One of several trios to play on NYE

Our digs in the Hilton Budapest (Old Town) right next to the Mathias Church were not only luxurious but positively a value: Having access to the Executive Lounge we were able to munch on snacks and wet our whistle for zero HUF (Hungarian forint), and a superb breakfast buffet in the hotel's restaurant (regularly costing about $36 or $37 per person) was also included. So, spending about $130 a night for such a place is not as frivolous as it might seem.
Mathias Church with the intricate tiled roof
Public transport in Budapest is excellent, with buses, trams, trolleys, and the subway working efficiently. We had bought a weekly pass for our 5-day stay, and it was a bargain at something like $16.
The Budapest tram

On Tuesday it was time to leave Hungary's capital (and no, we didn't see or get mixed up in any of the protests). Sabine had made train reservations and by chance had found out about the Premium JetRail service that is being offered for the 7-hour trip to Munich.

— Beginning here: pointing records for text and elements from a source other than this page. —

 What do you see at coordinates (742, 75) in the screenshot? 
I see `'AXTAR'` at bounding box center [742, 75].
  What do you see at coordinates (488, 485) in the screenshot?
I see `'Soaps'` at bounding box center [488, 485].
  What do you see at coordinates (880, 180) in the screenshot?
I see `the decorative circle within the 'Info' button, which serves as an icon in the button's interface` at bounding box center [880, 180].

Think of First Class with a Premium twist—and all that for only an extra 20 euro! During the entire trip we were offered snacks and our choice of unlimited beverages, which led from prosecco via beer to red wine. The seats were comparable to those in transatlantic flights when one sits up front. Wow! If you are going to travel in Europe by train in the near future, you may want to see whether such service is offered.
Traveling in style to Munich
Yesterday, Germany started to get hammered by Atlantic depression "Dieter," yet we decided that after all the holiday feeding frenzy it was time to ride Sabine's rather heavy bikes in hopes of finding an open pub. Well, it was so damn windy that we didn't look long and hard after the first two choices proved to still be closed for Christmas, and so it was a day mostly at home, trying to stay warm and dry. Nevertheless, those 17 miles somehow have given me the sniffles, and I hope that the last few days are not going to be too scratchy-throaty. In a few minutes we'll venture outside, taking the commuter train for the 20-minute trip to Munich's city center. The wind is howling, and I hope we won't have trees landing on our heads. Oh well, if I survived the male bidets I am sure I'll survive a depression called Dieter as well—as long as nobody asks me to pet a monkey!